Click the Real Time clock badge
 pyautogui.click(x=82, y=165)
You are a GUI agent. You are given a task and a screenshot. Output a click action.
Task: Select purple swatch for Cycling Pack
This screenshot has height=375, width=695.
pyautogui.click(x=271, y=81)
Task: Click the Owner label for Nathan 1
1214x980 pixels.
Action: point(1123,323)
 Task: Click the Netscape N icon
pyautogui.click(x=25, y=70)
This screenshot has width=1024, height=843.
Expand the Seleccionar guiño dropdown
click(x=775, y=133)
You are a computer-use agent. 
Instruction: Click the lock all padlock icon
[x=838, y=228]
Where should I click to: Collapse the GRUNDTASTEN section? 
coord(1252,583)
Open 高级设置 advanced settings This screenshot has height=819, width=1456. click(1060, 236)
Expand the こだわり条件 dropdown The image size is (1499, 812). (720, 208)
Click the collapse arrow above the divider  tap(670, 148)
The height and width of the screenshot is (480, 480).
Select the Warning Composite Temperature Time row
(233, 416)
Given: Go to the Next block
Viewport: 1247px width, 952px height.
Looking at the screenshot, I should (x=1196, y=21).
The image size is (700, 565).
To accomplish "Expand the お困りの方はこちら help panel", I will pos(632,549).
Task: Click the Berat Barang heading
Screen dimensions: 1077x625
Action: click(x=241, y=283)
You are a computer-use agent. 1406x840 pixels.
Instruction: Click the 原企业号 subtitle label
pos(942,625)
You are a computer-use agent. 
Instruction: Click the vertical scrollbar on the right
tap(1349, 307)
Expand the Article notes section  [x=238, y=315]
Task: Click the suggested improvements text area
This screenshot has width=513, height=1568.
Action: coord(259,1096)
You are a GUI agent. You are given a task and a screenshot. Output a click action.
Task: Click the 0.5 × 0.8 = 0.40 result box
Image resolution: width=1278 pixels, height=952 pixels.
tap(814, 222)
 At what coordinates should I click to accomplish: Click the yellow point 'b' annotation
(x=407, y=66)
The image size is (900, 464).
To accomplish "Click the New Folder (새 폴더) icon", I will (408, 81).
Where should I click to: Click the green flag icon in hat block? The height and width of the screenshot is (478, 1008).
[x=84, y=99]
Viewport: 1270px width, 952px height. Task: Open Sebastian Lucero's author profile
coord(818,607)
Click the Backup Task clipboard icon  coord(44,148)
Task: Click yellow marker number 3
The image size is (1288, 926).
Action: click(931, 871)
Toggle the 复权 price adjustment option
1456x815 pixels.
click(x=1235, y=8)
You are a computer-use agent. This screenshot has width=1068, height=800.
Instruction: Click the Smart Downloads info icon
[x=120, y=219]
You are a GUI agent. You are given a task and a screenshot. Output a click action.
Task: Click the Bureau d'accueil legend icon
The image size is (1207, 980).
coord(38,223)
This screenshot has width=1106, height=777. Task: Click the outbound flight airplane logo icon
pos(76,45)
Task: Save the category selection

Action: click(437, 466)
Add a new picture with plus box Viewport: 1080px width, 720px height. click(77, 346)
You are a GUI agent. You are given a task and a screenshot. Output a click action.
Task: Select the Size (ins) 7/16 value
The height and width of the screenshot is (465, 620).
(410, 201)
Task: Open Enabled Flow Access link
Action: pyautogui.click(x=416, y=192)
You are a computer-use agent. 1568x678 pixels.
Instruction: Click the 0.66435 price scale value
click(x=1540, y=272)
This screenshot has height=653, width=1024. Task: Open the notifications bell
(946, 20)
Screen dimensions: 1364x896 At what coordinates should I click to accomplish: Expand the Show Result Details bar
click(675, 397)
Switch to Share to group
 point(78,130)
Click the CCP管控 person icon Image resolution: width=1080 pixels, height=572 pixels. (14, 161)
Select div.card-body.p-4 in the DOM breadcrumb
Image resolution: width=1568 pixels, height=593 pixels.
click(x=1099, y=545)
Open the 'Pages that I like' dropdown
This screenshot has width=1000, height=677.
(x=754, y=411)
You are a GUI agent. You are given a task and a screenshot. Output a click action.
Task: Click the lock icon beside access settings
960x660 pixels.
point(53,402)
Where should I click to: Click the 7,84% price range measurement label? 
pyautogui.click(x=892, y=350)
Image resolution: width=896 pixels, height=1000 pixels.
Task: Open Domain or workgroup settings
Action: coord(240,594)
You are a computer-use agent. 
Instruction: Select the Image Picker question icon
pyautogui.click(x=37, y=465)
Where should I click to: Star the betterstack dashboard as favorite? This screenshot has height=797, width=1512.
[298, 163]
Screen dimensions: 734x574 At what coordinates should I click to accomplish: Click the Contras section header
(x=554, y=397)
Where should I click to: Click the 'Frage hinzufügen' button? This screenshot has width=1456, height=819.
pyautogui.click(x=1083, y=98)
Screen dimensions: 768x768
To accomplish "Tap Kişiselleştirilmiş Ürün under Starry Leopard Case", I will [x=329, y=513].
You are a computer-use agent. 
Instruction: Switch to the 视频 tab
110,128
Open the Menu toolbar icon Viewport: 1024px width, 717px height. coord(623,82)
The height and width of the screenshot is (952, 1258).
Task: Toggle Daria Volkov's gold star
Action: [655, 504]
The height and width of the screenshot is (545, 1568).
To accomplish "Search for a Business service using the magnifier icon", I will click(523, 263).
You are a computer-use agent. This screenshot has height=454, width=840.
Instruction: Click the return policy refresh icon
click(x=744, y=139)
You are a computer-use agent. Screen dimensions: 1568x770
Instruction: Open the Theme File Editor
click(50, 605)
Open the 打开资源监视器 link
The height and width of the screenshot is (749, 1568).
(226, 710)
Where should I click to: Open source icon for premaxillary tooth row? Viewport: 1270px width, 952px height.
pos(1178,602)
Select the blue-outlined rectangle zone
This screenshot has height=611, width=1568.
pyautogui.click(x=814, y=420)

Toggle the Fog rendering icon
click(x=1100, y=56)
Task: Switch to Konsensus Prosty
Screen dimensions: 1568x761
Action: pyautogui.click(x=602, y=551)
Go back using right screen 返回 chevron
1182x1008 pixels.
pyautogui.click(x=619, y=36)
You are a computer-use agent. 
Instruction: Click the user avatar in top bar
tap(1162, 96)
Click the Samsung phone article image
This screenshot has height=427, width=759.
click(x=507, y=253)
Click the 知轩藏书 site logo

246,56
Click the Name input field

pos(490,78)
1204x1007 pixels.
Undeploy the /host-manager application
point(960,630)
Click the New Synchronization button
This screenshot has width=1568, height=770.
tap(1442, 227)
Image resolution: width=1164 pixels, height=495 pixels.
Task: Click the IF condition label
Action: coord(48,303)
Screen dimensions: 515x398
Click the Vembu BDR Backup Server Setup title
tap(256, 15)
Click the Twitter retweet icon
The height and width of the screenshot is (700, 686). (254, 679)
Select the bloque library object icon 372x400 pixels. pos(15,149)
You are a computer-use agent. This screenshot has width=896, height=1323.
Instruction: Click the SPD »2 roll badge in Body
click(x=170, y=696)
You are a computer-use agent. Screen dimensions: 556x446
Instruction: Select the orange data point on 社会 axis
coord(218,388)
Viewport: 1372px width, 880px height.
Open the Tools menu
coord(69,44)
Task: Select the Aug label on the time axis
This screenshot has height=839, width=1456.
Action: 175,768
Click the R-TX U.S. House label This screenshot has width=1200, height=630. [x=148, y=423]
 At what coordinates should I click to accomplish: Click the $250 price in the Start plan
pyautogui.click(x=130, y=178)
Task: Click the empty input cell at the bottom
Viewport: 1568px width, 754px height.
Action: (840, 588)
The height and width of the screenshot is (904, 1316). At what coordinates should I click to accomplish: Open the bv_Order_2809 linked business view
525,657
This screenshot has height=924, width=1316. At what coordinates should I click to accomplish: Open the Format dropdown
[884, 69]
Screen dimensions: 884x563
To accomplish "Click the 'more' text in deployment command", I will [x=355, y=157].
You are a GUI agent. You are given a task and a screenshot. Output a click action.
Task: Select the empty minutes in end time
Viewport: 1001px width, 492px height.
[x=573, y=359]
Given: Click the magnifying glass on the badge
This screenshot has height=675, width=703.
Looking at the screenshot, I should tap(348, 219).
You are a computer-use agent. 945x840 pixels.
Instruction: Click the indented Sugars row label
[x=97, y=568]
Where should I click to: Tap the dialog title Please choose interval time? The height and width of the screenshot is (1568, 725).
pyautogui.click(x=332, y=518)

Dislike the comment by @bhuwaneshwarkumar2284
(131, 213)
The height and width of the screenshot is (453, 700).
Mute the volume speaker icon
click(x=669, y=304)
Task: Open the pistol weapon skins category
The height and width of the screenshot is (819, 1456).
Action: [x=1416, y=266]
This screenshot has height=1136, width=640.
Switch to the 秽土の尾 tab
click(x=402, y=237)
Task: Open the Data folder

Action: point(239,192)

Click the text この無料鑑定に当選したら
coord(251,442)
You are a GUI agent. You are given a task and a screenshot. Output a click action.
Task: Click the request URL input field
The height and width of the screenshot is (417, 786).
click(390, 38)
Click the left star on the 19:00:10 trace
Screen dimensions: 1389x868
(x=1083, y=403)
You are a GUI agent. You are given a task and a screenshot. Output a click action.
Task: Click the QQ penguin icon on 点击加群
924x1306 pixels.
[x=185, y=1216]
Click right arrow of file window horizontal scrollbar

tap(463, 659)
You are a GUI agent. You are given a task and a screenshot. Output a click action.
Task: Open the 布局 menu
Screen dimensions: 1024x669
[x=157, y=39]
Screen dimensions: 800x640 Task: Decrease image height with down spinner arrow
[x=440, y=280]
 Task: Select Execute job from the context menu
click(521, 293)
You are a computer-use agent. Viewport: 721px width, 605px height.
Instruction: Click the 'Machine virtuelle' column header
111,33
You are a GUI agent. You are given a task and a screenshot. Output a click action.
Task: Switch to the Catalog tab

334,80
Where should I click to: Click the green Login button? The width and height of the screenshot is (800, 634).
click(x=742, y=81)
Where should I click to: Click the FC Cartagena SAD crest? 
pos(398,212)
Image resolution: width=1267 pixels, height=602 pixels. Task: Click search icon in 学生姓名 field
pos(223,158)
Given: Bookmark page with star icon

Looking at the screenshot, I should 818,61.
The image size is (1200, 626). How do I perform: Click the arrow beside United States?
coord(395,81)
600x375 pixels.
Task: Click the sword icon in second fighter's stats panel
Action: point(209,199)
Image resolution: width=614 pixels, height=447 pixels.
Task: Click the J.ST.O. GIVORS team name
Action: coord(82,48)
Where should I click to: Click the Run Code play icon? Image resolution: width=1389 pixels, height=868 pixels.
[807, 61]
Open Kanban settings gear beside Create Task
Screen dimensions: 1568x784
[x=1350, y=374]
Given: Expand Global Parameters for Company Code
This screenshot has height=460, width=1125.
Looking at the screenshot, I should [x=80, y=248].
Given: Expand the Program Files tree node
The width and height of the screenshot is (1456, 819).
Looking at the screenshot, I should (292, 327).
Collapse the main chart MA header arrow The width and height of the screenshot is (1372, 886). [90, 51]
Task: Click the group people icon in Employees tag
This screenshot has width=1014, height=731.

════════════════════

- WHAT TO WORK ON:
Reproduce the listing from the line with "Click the Twitter retweet icon" to the line with "pyautogui.click(x=130, y=178)", renaming "Tools" to "Edit" and changing nothing else. Give only those lines.

- WRITTEN SOLUTION:
Click the Twitter retweet icon
The height and width of the screenshot is (700, 686). (254, 679)
Select the bloque library object icon 372x400 pixels. pos(15,149)
You are a computer-use agent. This screenshot has width=896, height=1323.
Instruction: Click the SPD »2 roll badge in Body
click(x=170, y=696)
You are a computer-use agent. Screen dimensions: 556x446
Instruction: Select the orange data point on 社会 axis
coord(218,388)
Viewport: 1372px width, 880px height.
Open the Edit menu
coord(69,44)
Task: Select the Aug label on the time axis
This screenshot has height=839, width=1456.
Action: 175,768
Click the R-TX U.S. House label This screenshot has width=1200, height=630. [x=148, y=423]
 At what coordinates should I click to accomplish: Click the $250 price in the Start plan
pyautogui.click(x=130, y=178)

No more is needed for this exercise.